_EXCERPTED DATA_:

↓↓↓

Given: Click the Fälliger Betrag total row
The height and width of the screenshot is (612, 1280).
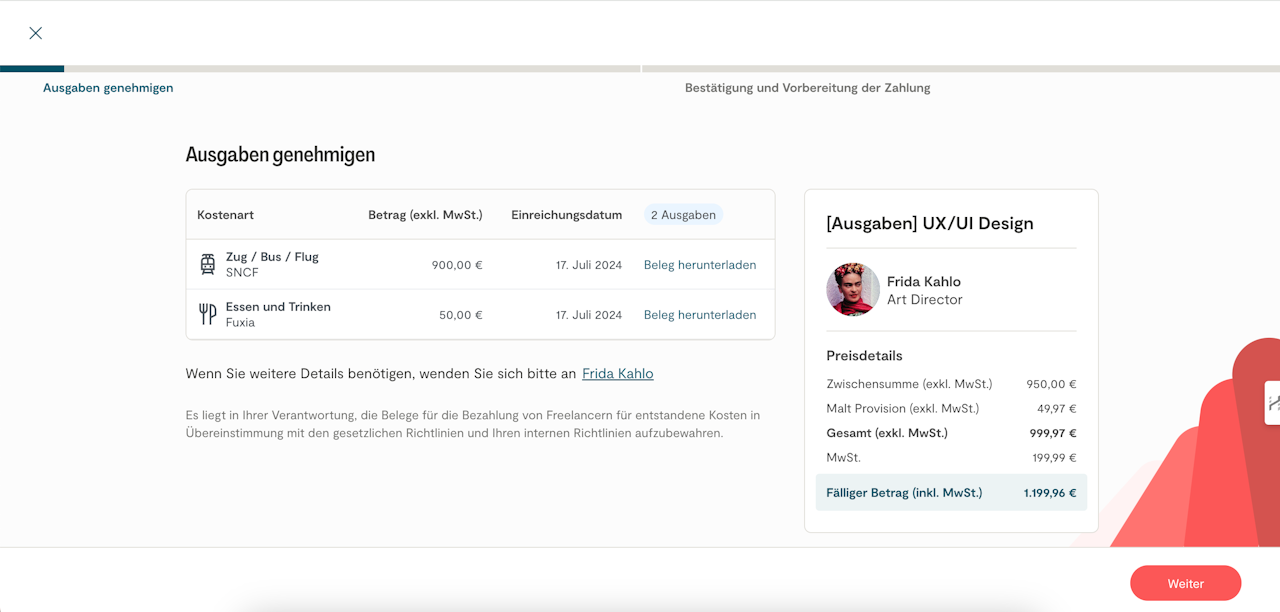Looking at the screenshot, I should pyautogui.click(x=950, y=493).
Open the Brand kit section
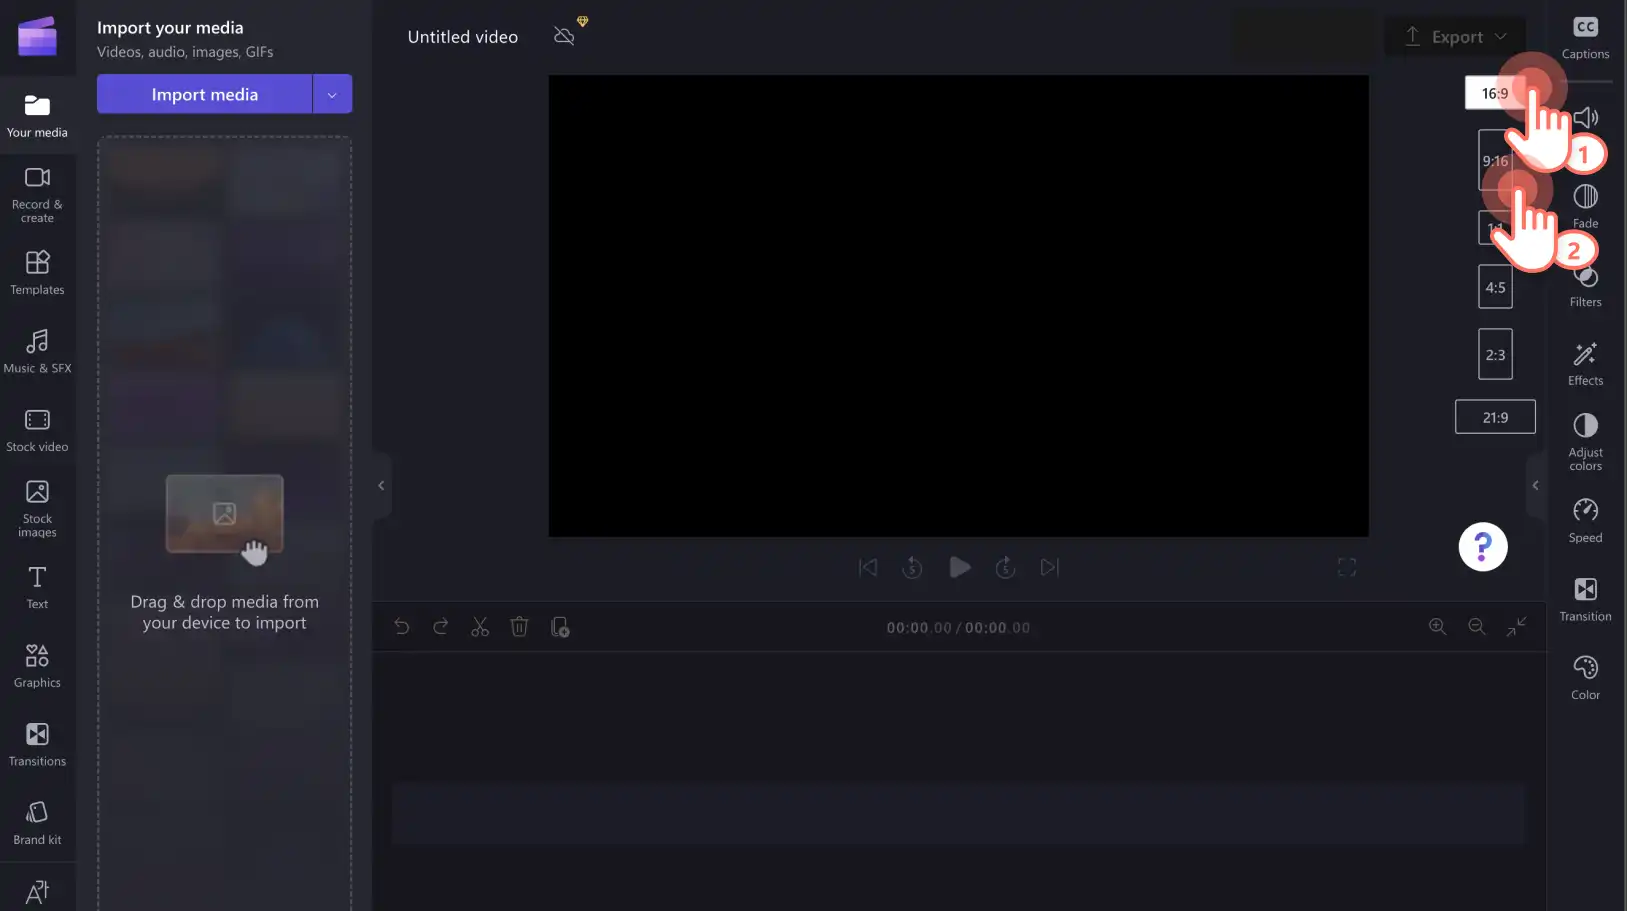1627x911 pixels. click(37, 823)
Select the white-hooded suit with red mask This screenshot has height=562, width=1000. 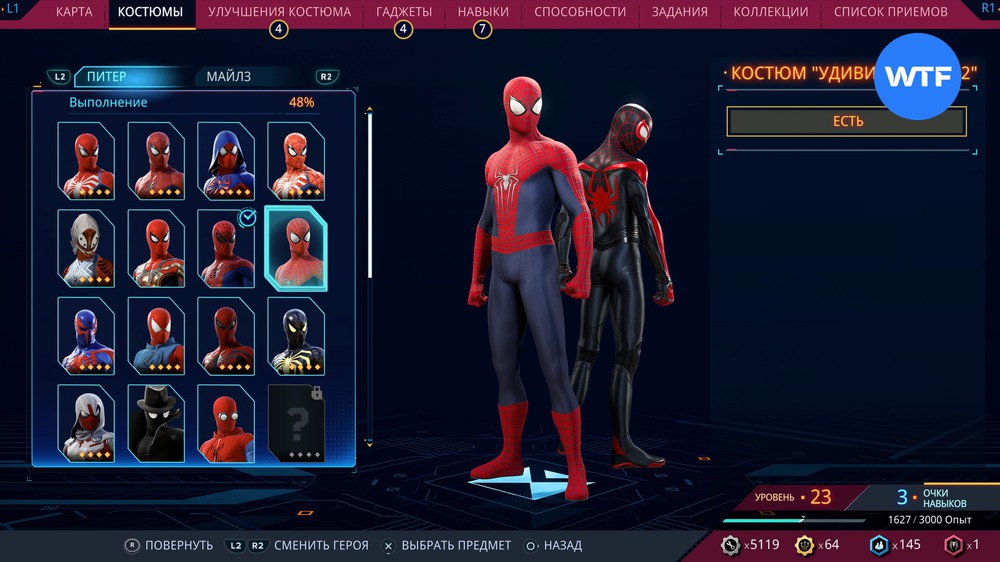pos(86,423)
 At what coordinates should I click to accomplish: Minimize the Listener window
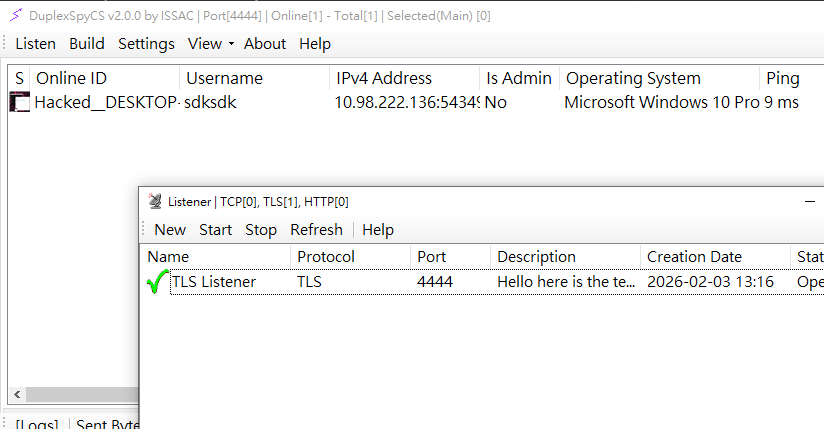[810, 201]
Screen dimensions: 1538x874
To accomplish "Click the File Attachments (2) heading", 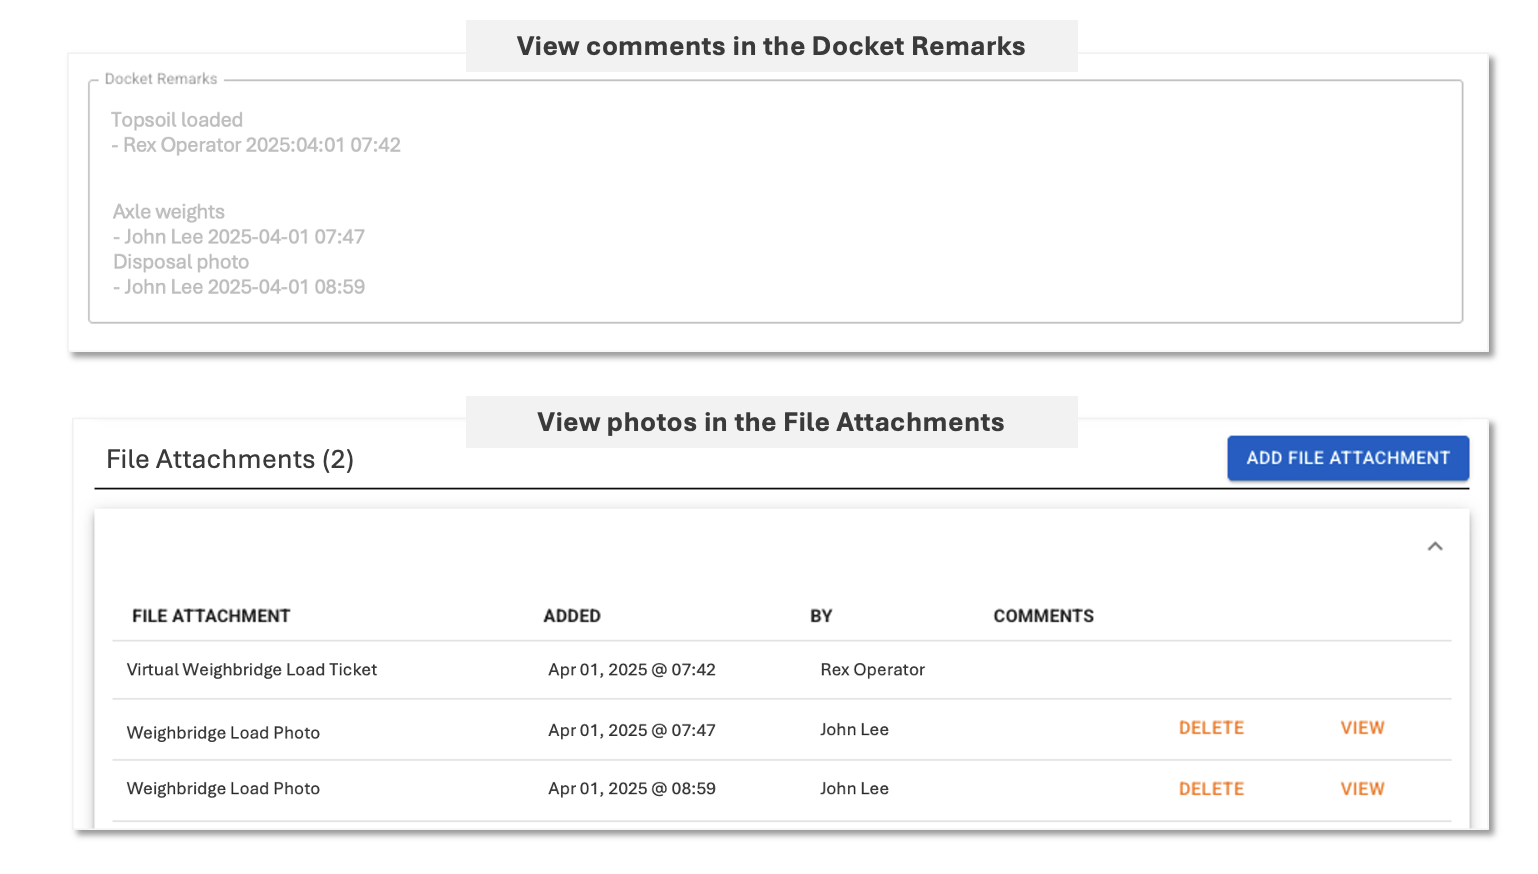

↑↑↑

_TASK OBJECTIVE_:
Set down exactly the lines between the one with "At what coordinates" and the last line of the material above, both included, but none of the pictures.

_FINAL ANSWER_:
 At what coordinates should I click to accomplish: Minimize the Listener window
[810, 201]
Screen dimensions: 1538x874
To accomplish "Click the File Attachments (2) heading", 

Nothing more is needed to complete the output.